▶ _Text_:
Silvia Donzella ab, Concetta Compagno a, Francesco Molinari a, Francesca Paradisi *b and Martina Letizia Contente *a
aDepartment of Food, Environmental and Nutritional Sciences (DeFENS), University of Milan, via Celoria 2, 20133, Milan, Italy. E-mail:
bDepartment of Chemistry, Biochemistry and Pharmaceutical Sciences, University of Bern, Freiestrasse 3, 3012, Bern, Switzerland. E-mail:

Received 7th September 2023 , Accepted 18th October 2023

First published on 1st November 2023


A sustainable approach for the reduction of perillaldehyde to perillyl alcohol (POH) through alginate immobilized yeast cell beads has been here developed. The process was optimized in small-scale batch reactions and then scaled up in a rotating bed reactor (SpinChem®), enhancing productivity while reducing catalyst loading thanks to better mass transfer and catalyst/substrate interaction (i.e., 90% molar conversion, 8 hours). The biocatalyst biomass was also grown on waste material (molasses) and cultivated using seawater to minimize the environmental impact. By harnessing the potential of immobilized yeast cells in a rotating reactor and utilizing eco-friendly resources, this study exemplifies a sustainable biocatalytic approach that can be extended to other natural terpenes. The incorporation of waste materials and seawater into the process showcases the commitment to increase the sustainability of chemical reactions and aligns with the principles of circular economy.

Records taken from a collection:

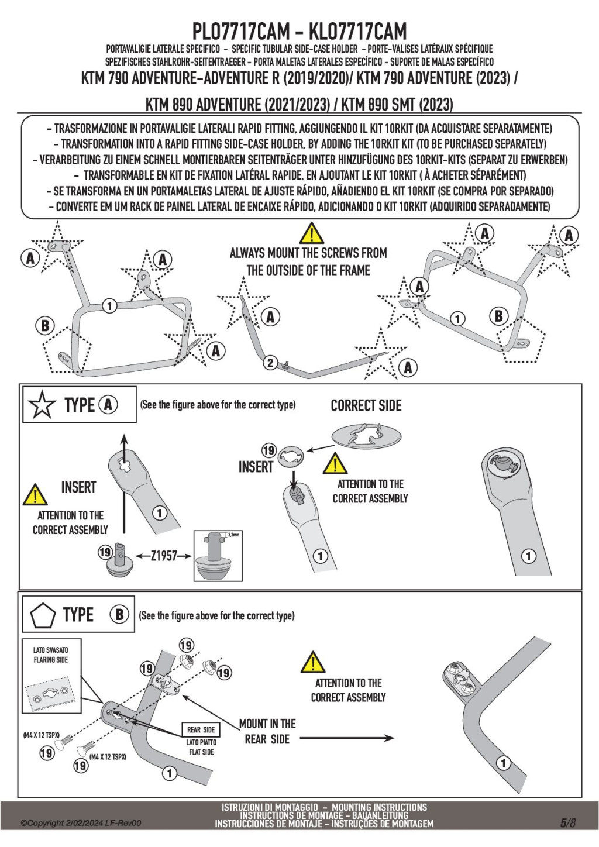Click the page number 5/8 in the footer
point(568,822)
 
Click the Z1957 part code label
point(164,556)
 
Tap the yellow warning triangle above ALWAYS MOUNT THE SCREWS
point(311,233)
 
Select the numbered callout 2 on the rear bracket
point(270,363)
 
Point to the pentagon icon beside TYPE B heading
point(43,615)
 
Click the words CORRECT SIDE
point(366,405)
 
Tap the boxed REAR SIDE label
point(201,730)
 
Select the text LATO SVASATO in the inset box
point(51,650)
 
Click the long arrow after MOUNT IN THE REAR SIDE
point(346,738)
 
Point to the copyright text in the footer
point(81,823)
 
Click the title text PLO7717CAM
point(241,31)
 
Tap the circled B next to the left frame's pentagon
point(45,326)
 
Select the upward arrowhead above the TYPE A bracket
point(125,440)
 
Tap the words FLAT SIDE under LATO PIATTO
point(201,752)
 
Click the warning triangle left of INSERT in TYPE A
point(35,494)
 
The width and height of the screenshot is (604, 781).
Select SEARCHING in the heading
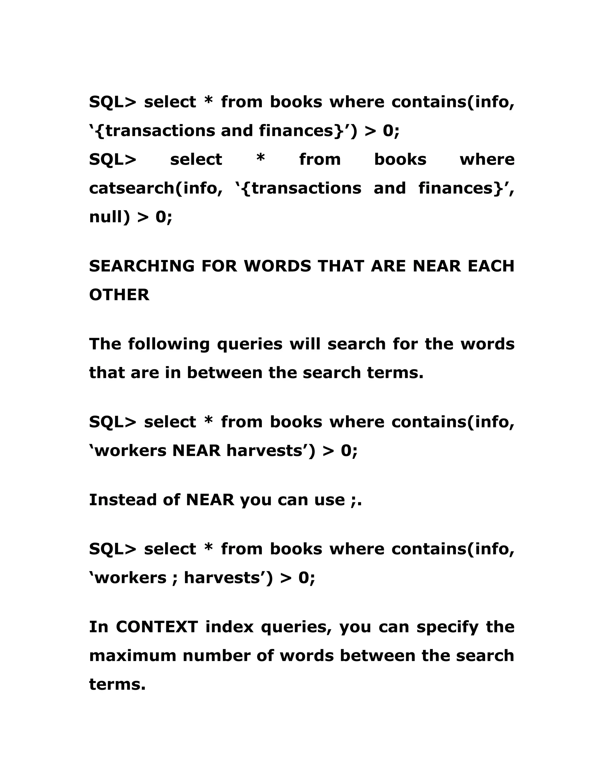142,266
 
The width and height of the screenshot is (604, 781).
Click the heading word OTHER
119,295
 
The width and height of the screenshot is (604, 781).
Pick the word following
168,344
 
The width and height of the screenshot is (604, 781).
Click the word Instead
122,500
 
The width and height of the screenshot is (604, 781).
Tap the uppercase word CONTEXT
157,627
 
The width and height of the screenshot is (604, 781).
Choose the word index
229,627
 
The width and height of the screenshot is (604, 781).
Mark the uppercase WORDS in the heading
277,266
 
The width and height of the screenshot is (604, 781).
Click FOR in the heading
219,266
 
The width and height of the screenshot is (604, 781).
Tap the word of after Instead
171,500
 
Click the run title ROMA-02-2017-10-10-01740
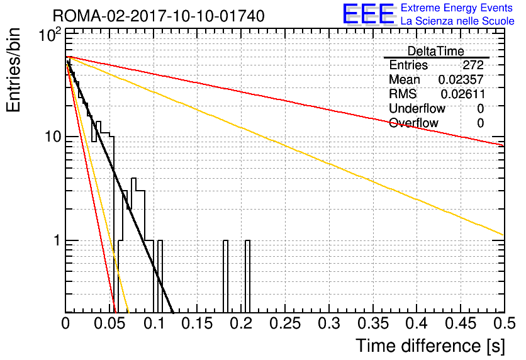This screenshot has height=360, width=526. tap(159, 16)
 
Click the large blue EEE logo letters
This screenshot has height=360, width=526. tap(369, 14)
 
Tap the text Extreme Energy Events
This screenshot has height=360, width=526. tap(456, 8)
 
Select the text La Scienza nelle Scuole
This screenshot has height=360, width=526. tap(457, 21)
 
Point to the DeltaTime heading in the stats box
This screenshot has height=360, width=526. tap(436, 51)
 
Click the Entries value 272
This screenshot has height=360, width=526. tap(473, 65)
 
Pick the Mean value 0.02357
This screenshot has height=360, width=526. tap(461, 79)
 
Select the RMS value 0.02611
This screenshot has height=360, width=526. tap(462, 94)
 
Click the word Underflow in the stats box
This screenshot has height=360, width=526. tap(417, 108)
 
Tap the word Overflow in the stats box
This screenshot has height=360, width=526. tap(413, 123)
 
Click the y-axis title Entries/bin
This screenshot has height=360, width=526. tap(13, 70)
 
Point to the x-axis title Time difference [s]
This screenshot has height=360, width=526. tap(430, 346)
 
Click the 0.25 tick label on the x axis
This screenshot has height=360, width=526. tap(285, 323)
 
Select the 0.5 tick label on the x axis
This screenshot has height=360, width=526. tap(505, 323)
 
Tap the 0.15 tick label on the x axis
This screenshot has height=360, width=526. tap(198, 323)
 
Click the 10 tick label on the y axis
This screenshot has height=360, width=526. tap(53, 137)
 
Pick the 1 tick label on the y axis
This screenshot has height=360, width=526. tap(57, 240)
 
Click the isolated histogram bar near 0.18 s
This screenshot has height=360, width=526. tap(225, 276)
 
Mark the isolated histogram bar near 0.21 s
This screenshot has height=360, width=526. tap(247, 276)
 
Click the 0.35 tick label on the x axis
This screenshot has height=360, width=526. tap(373, 323)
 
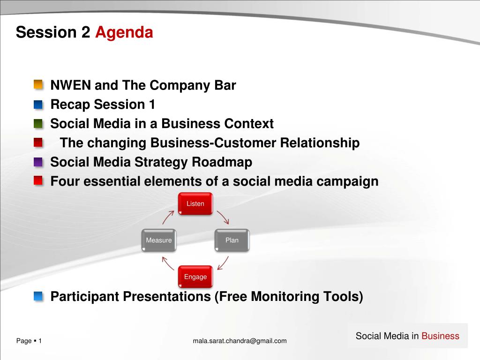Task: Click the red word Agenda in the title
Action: (124, 32)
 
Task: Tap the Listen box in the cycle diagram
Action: (195, 203)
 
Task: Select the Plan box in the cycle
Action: (232, 240)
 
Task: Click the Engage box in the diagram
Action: (195, 277)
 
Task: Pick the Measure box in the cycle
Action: (159, 240)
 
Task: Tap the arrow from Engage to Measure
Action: (168, 263)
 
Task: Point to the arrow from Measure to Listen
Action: (168, 218)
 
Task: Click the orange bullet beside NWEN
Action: (38, 84)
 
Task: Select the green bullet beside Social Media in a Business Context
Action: (38, 123)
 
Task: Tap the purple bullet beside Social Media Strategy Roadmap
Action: (38, 162)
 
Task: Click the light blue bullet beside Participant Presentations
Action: (38, 296)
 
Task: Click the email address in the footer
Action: (240, 341)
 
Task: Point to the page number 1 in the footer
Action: (40, 341)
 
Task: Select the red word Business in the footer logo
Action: (440, 336)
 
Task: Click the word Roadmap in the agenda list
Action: (222, 162)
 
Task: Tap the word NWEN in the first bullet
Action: (70, 85)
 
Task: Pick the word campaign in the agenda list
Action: (347, 181)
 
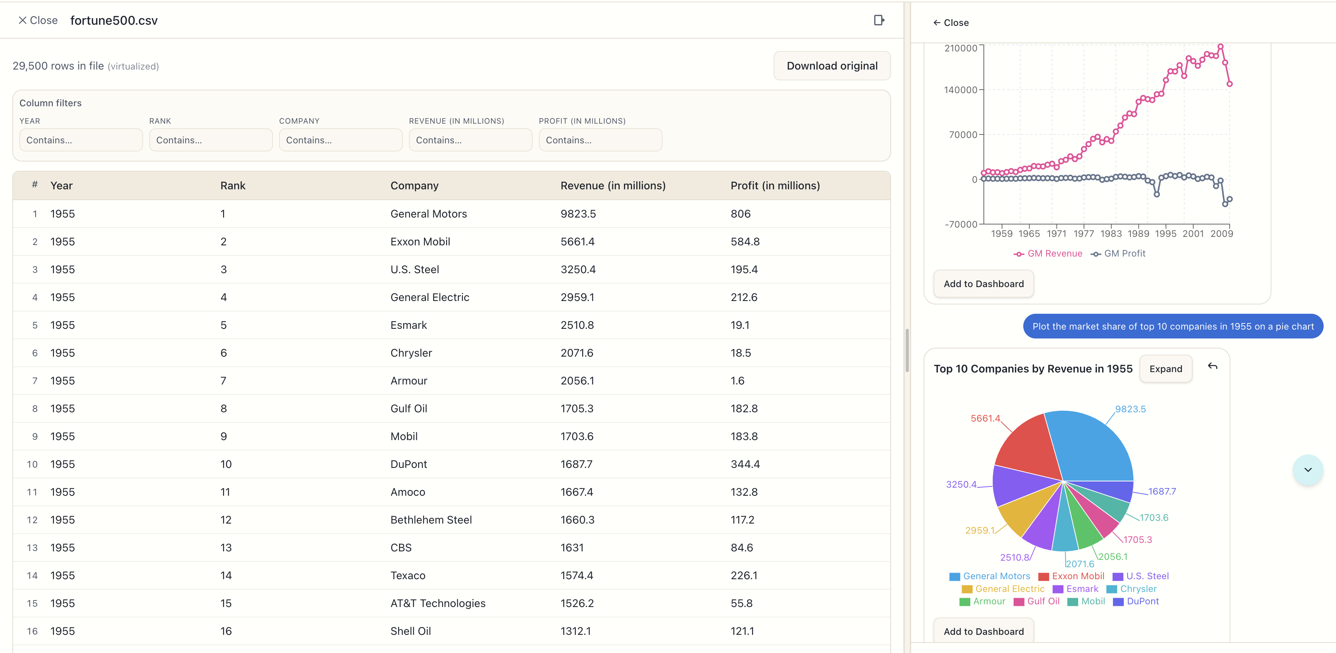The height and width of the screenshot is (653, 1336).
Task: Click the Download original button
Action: click(x=832, y=66)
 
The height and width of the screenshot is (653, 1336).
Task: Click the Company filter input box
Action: click(x=340, y=140)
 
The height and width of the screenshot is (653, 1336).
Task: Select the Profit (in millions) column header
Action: click(x=775, y=185)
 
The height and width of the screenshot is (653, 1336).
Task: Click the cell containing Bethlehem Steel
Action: click(x=431, y=520)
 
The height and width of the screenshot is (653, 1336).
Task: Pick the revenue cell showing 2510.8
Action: click(x=577, y=325)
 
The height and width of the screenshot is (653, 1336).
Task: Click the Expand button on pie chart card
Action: click(x=1166, y=369)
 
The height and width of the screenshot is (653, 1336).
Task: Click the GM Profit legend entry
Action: click(x=1119, y=253)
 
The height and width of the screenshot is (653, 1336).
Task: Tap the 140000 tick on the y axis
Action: click(x=960, y=90)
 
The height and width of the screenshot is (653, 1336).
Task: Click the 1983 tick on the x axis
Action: click(x=1111, y=234)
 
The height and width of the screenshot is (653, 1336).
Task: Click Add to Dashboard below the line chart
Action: click(x=983, y=284)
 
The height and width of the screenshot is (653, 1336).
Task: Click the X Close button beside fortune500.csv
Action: click(x=38, y=20)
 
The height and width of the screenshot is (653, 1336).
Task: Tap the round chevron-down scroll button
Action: click(x=1307, y=469)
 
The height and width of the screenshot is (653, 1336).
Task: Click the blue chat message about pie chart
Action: click(x=1172, y=326)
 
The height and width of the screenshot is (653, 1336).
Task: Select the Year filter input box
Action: click(x=81, y=140)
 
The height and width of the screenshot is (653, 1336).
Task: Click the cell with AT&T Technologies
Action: click(x=438, y=603)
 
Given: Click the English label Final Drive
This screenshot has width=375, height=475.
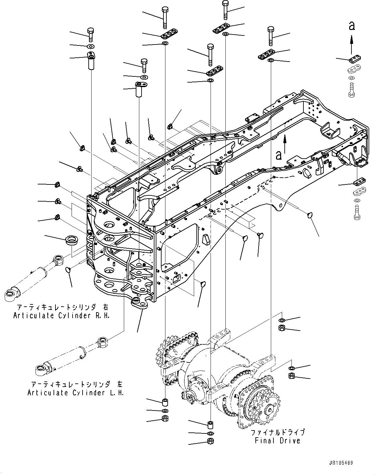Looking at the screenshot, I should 277,440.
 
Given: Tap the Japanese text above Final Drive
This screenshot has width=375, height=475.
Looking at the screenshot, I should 277,432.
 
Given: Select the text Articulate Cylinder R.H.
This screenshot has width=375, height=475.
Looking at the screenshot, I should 61,316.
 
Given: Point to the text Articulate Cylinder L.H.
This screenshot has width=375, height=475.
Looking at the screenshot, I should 75,393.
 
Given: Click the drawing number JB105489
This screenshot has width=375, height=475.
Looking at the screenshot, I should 341,463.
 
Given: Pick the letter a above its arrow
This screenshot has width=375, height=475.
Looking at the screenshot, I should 352,26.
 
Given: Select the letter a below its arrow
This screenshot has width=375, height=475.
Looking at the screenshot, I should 279,155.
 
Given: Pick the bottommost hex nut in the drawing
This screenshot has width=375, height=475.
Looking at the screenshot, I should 211,441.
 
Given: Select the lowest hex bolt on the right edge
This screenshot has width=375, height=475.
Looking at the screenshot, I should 357,213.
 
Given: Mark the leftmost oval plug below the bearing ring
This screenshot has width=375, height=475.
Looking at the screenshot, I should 68,270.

▶ _Exercise prompt_:
According to the text on reducing perillaldehyde to perillyl alcohol, what molar conversion was reached in the rotating bed reactor, and in how much time? These records were drawn from a separate source.

▶ _The answer_:
90% molar conversion in 8 hours.